#### Excerpt provided ####

# Grouse Hunt 10-18-2008



## Stuffinducks (Sep 19, 2007)

Well, I decided to go hunt for some forest grouse this afternoon. I took my youngest son Wyatt and a very good friend. I took them to my little honey hole that I used to hunt 15 to 20 years ago. Well...let's say their are still some ruffies around!

Had a wonderful afternoon walking around in the beautiful mountains today. BTW...this is Wyatts 1st Ruffy. Congrats Son. Here are some pics, enjoy.


----------



## Jonny Utah (Jul 4, 2008)

Very nice. Will this be going on the wall? Were you nervous with all the deer hunters or were you guys far away from the roads where the road hunters were not a factor?


----------



## REPETER (Oct 3, 2007)

Nice pics, thanks for sharing.


----------



## utfireman (Sep 7, 2007)

Looks good Jeff, I got sore leg's and I am tired. All I saw was lots of little buck's and elk. I should have loaded up the dog's and the scatter gun and come and done so real hunting.


----------



## InvaderZim (Sep 7, 2007)

Nice work to you both!


----------



## Ryfly (Sep 13, 2007)

Way cool! Congrats to your son. That's a nice fan on that one.


----------



## vdogs (Sep 22, 2007)

Very cool! Looks like one very happy Son..and one very proud Dad! Nice goin'!

Rick


----------



## Red-Grouse (Sep 22, 2007)

That is an exceptional male ruffie............very nice


----------



## hunter_orange13 (Oct 11, 2008)

thats a citori, right???

nice job! i went out the day b4 that with the bow! 
congrats, and keep it up! 1 is just the begining!


----------



## BugBuilder (Oct 17, 2007)

Nice bird Jeff. I went for a walk myself on friday before it got too crazy on Saturday and got one myself. It was with my new 20 guage I got for Christmas last year so I was excited to get a shot at something besides clay birds with it. It is lighter to carry then my citori while looking for chukars!

BugBuilder


----------



## bwhntr (Sep 12, 2007)

Very nice Jeff, Congrats!!!


----------



## Stuffinducks (Sep 19, 2007)

Bugbuilder,

Nice pic/bird and pretty O/U shotgun, Congrats. hunter_orange13...no that is not a Citori, It's a Winchester/Huglu model purchased in Turkey. I was on a deployment their (3 times in 5 years) and I purchased one while in that country.

It has a Winchester Receiver made in Italy, but a Turkish hulgu barrel. I guess it's a hybrid, right :roll: I just liked it for being a field model, it's a 12 gauge...and I love it!

Hey, and thanks guys for the kind words of encouragement. My son loves to read this post everyday. 

SD


----------

####

> Prompt: According to the grouse hunt thread, in what country was the Winchester/Huglu shotgun purchased?

#### Data records ####

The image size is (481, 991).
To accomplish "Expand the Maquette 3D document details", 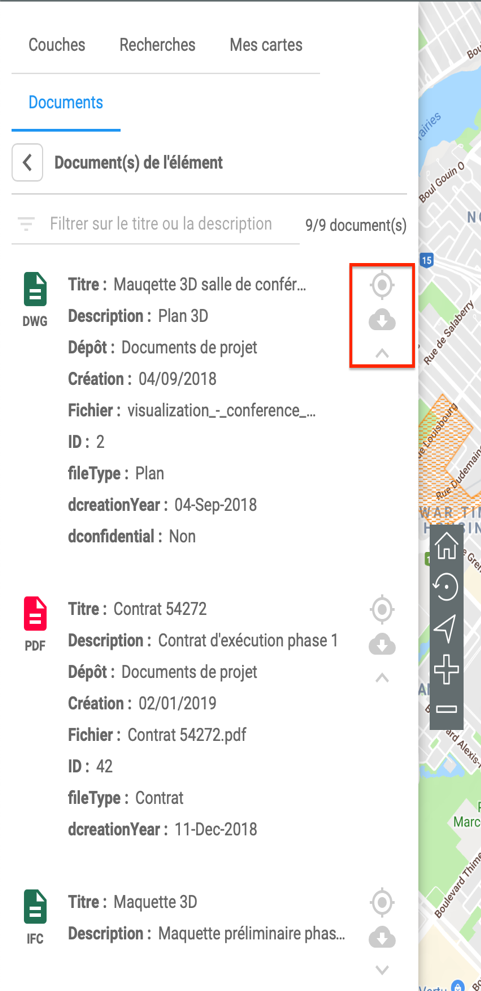I will coord(382,970).
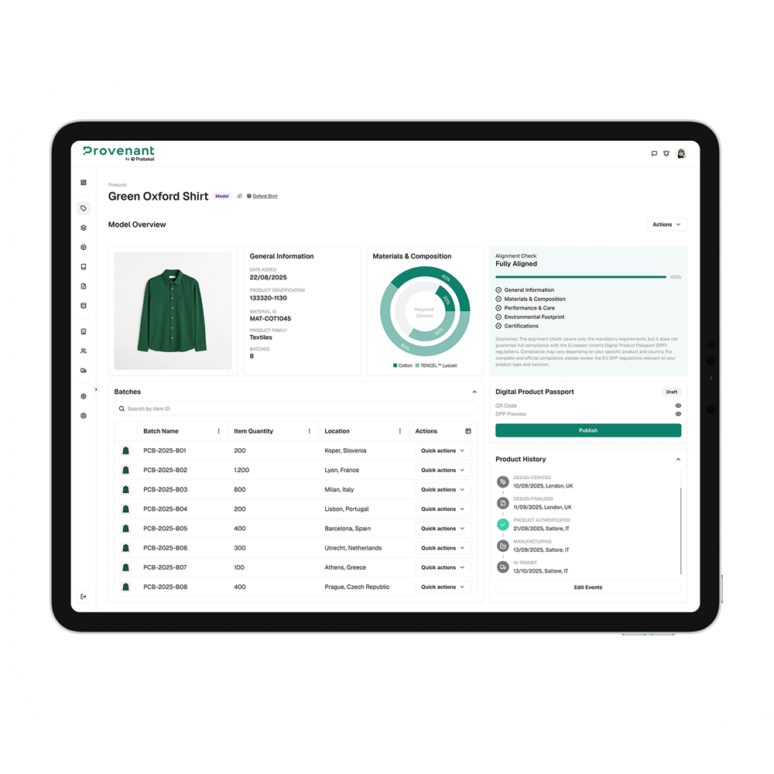Open the Actions dropdown for the model

(666, 225)
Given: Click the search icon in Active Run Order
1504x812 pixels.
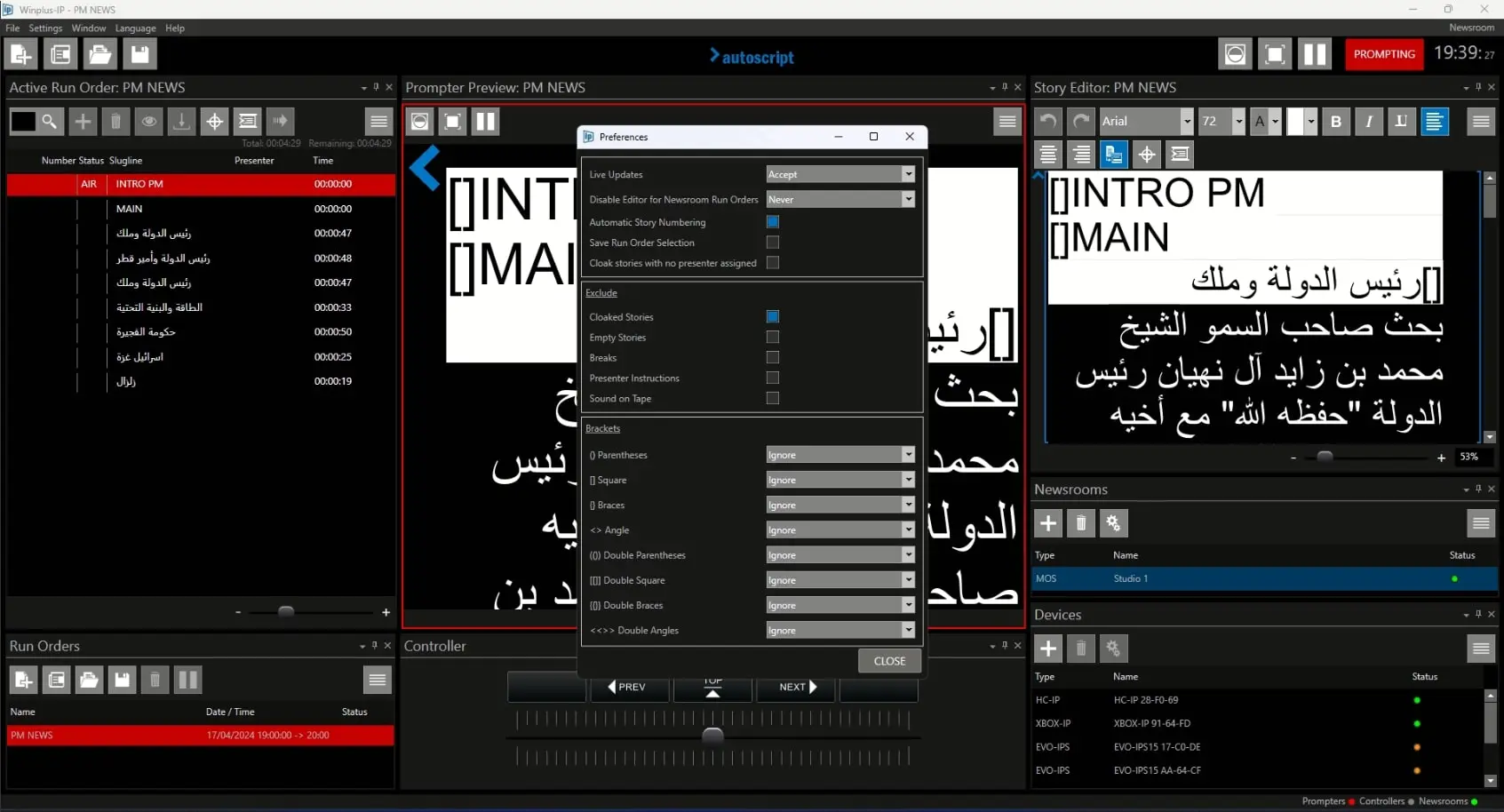Looking at the screenshot, I should (x=50, y=122).
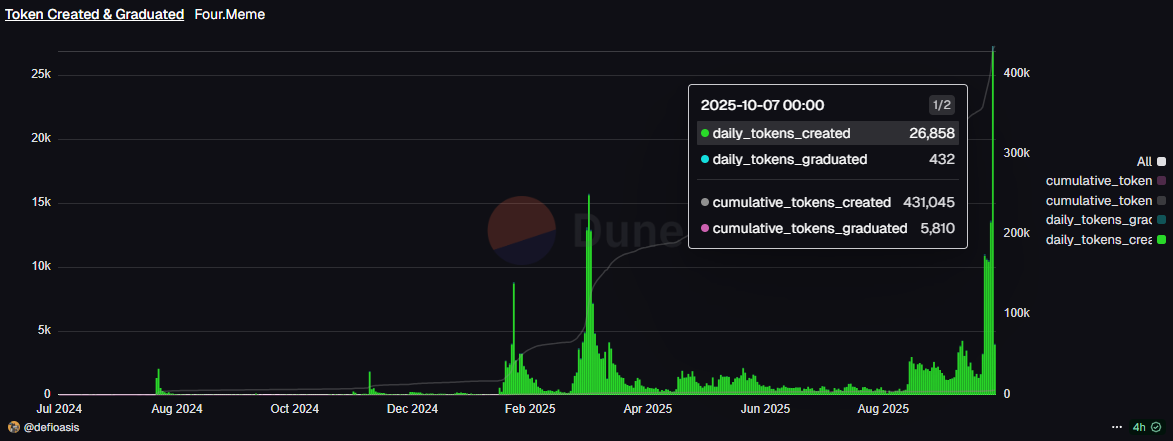This screenshot has height=441, width=1173.
Task: Click green dot beside daily_tokens_created in tooltip
Action: tap(705, 133)
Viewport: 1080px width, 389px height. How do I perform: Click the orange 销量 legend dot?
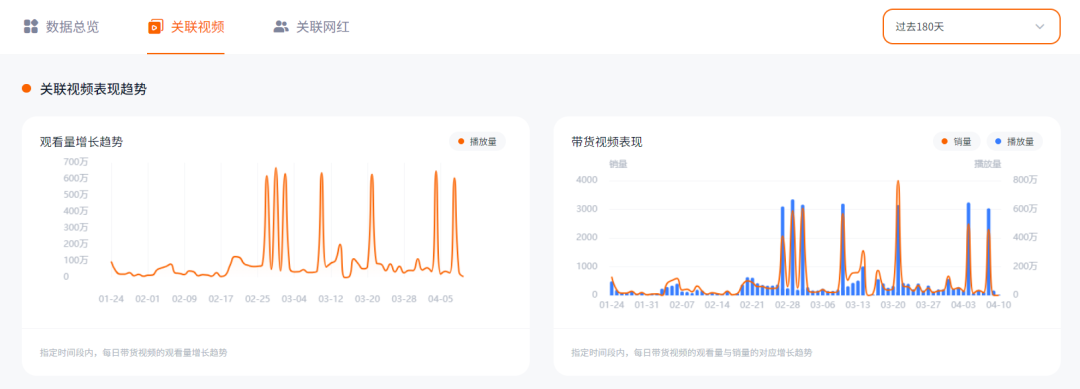[944, 142]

####

> Written reply: Turkey.